Liberals were demanding court-packing and other self-serving rule changes well before Ginsburg’s death

The way Senate Republicans passed over Merrick Garland, whom President Barack Obama nominated for the Supreme Court in 2016, made former Obama Attorney General Eric Holder particularly upset. It led to his determination that “we should be talking even about expanding the number of people who serve on the Supreme Court if there is a Democratic president and a Congress that would do that.”

Holder made those comments in March 2019. Fervor among liberals to uproot various mechanisms of governance is nothing new. Republicans’ efforts to fill Justice Ruth Bader Ginsburg’s vacant seat swiftly, lest they lose in November, have perhaps intensified liberal resolve to pack the court, get rid of the legislative filibuster, and kill the Electoral College. But these anticipated rule changes are nothing new.

“This is long overdue court reform, as far as I’m concerned, and I’ve been thinking about court reform and what we can do regarding the Supreme Court to make it so much more objective,” Hawaii Sen. Mazie Hirono told CNN’s John Berman on Wednesday. “And so, this is not something that a lot of us have not thought about.” This didn’t start last week.

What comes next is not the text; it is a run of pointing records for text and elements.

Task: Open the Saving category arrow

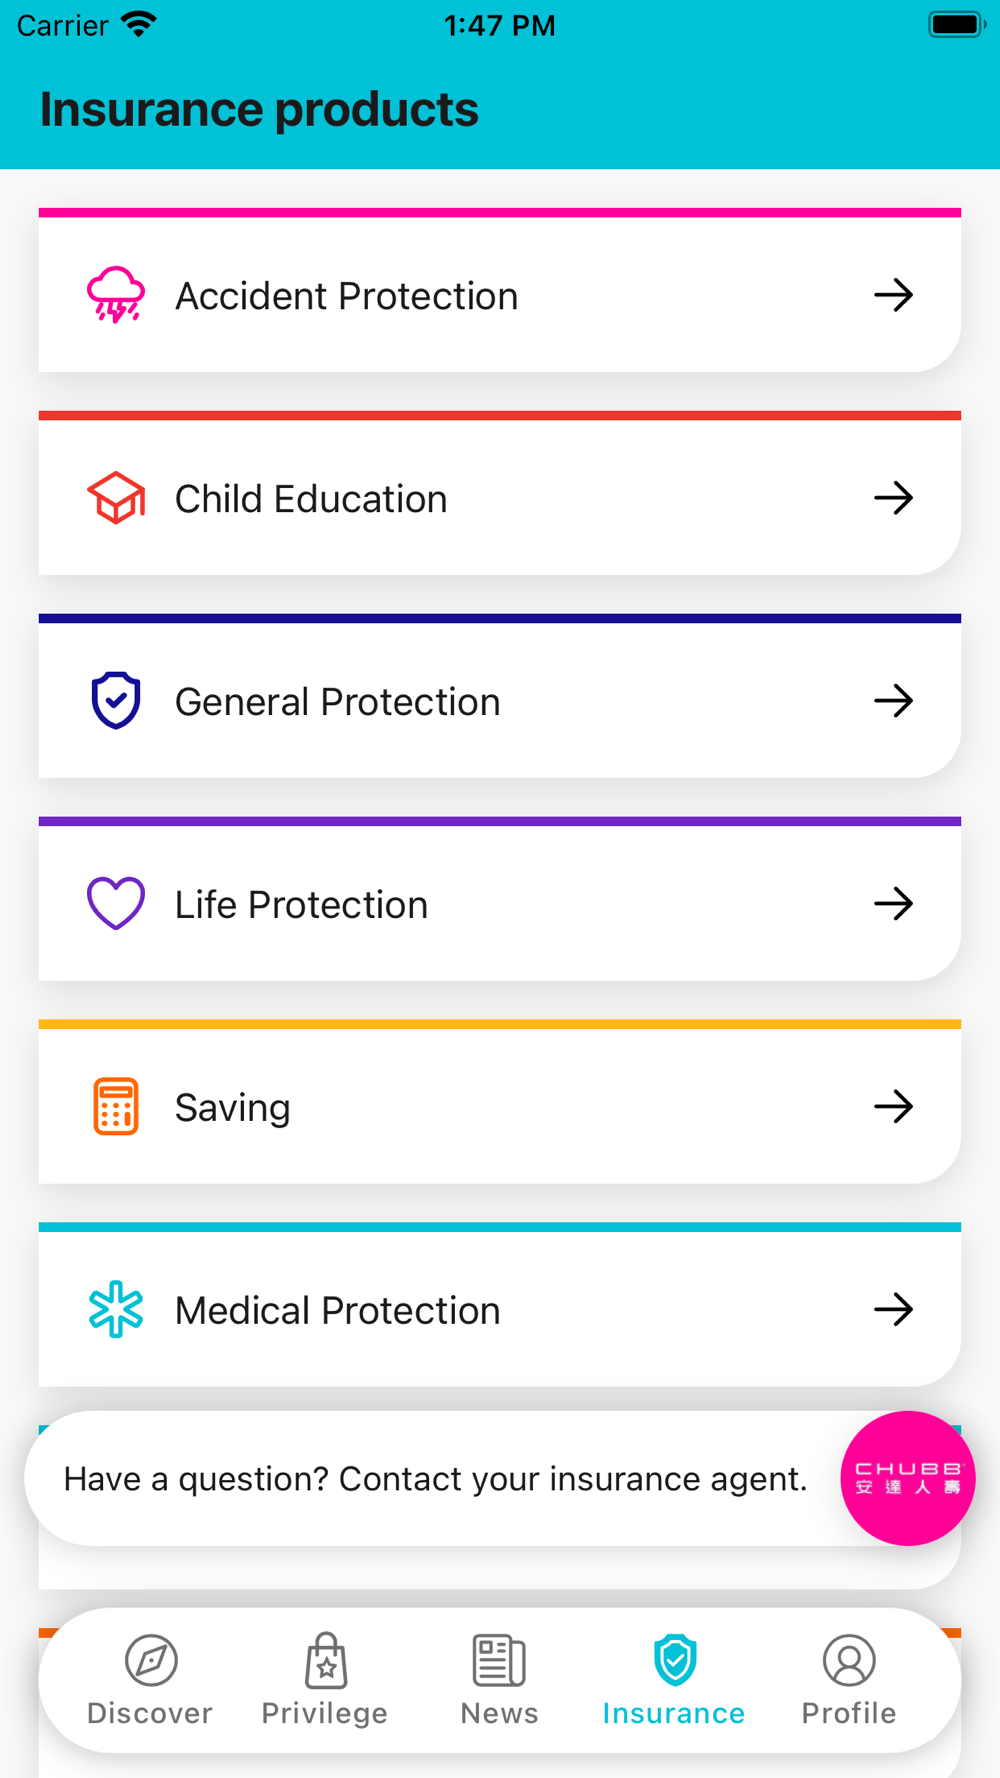Action: (x=893, y=1106)
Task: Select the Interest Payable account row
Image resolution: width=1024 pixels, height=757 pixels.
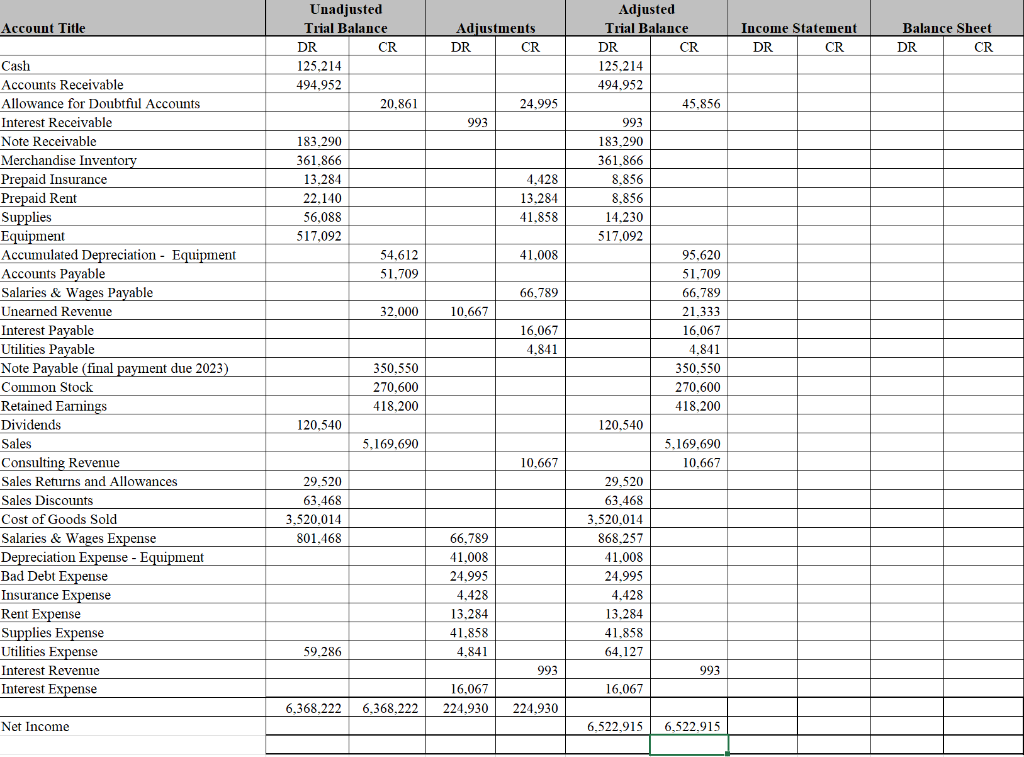Action: click(x=45, y=330)
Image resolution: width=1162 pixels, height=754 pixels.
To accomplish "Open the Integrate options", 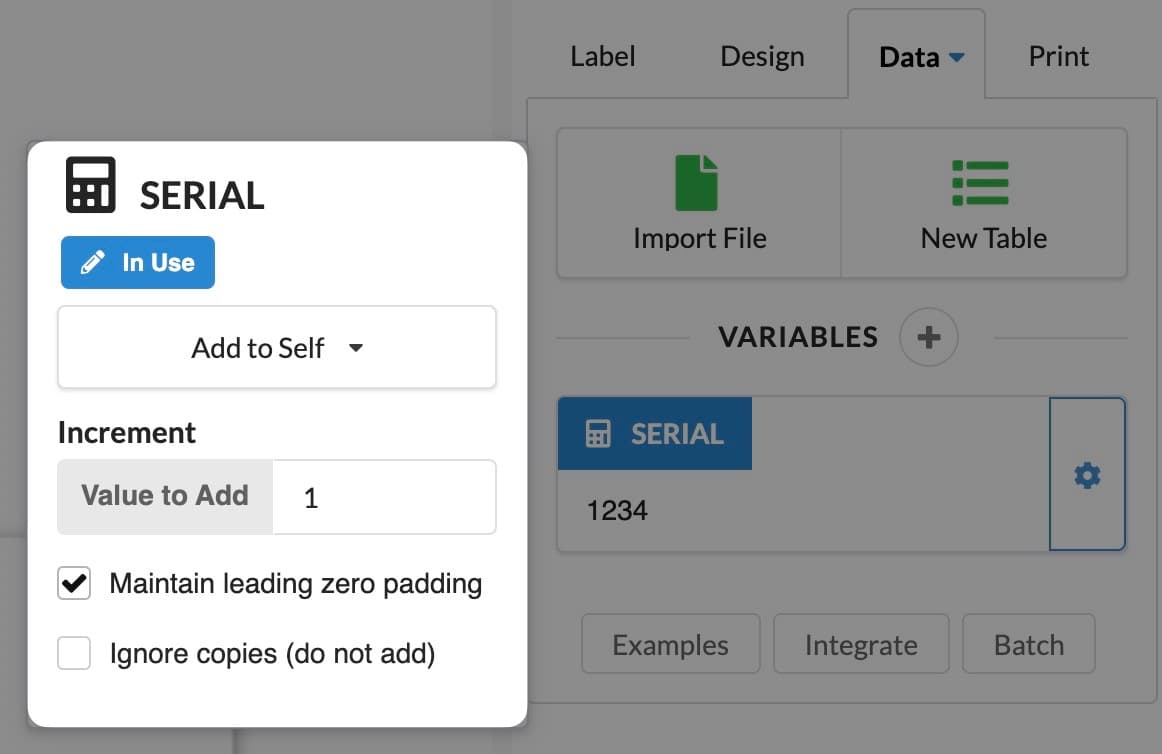I will coord(861,644).
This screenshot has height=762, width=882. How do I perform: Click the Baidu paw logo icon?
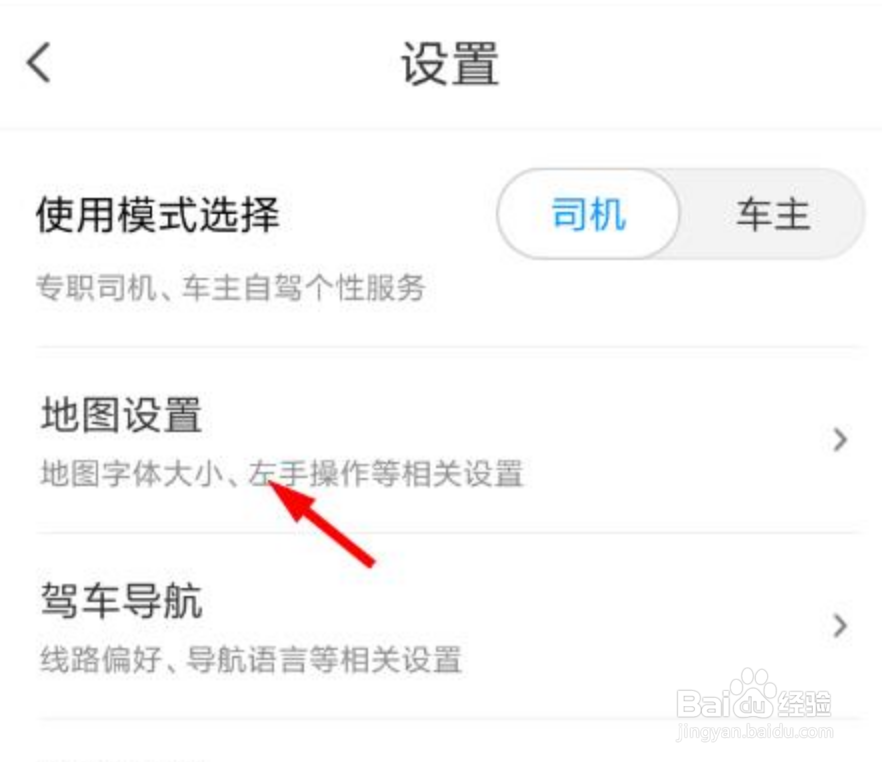point(754,693)
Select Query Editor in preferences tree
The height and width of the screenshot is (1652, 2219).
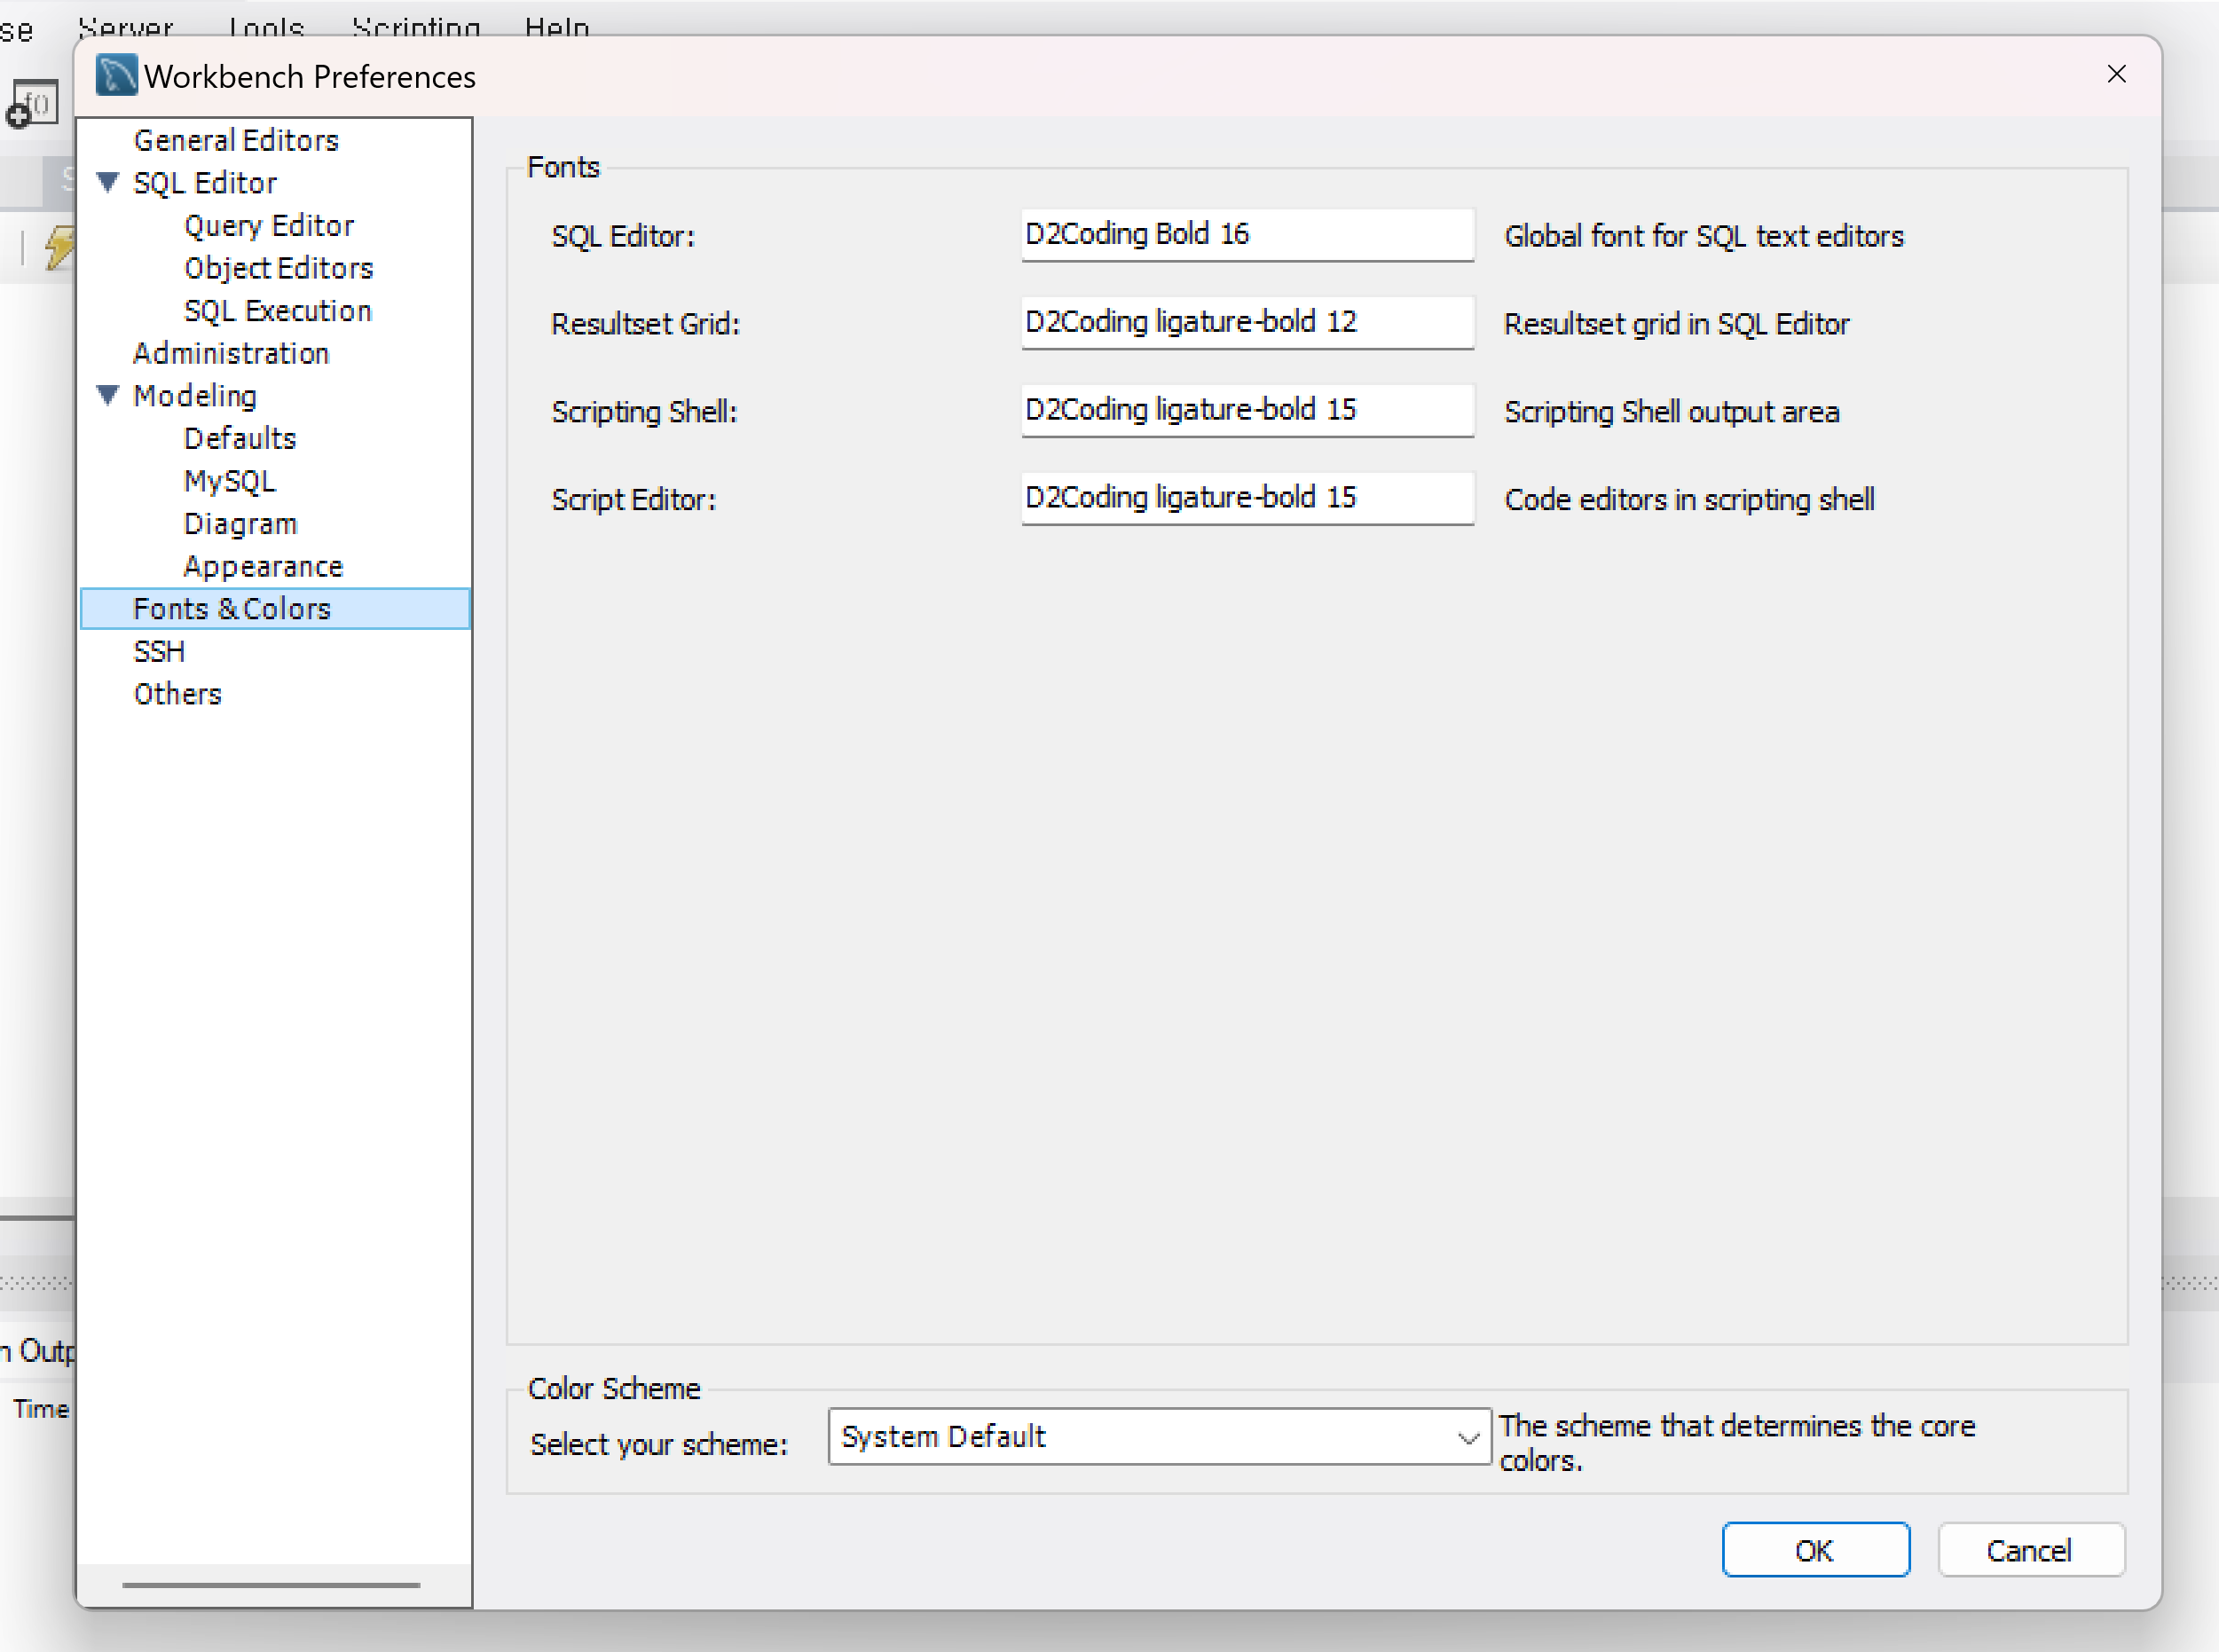(268, 225)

Massachusetts Sen. Ed Markey made his threat conditional. “Mitch McConnell set the precedent. No Supreme Court vacancies filled in an election year,” Markey tweeted hours after news broke of Ginsburg’s death. “If he violates it, when Democrats control the Senate in the next Congress, we must abolish the filibuster and expand the Supreme Court.”

Yet, Democrats haven’t needed McConnell to fill Ginsburg’s vacancy in order to justify ending the filibuster. During his eulogy at John Lewis’s funeral in July, Obama endorsed the move as a way of helping Democrats get what they want. “If all of this takes eliminating the filibuster, another Jim Crow relic, in order to secure the God-given rights of every American, then that’s what we should do,” he said. Senate Minority Leader Chuck Schumer and Joe Biden have both entertained the same idea well before this week’s events.

And liberals have long been disaffected by the Electoral College, a constitutional fixture. Democratic Sen. Elizabeth Warren has said she wants to do away with it. Democratic Rep. Steve Cohen introduced a House resolution proposing a constitutional amendment to provide for direct election. In a Sept. 8 op-ed, Jesse Wegman, a member of the New York Times editorial board, wrote that the Electoral College will destroy America. On Monday, CNN’s Don Lemon, capitalizing on growing frustrations, expressed that he sees it as necessary that we “blow up the entire system” to get rid of the Electoral College.

As Republicans weigh any political risks associated with voting on a Trump court nominee and as voters try to discern how to think about the political fight that is shaping up, all would do well to remember that Democrats and other liberals were intent on making “systematic change” before last Friday. It’s incredibly naive to think that they need Trump’s court appointee to make it through in order to justify efforts to do away with what they don’t like.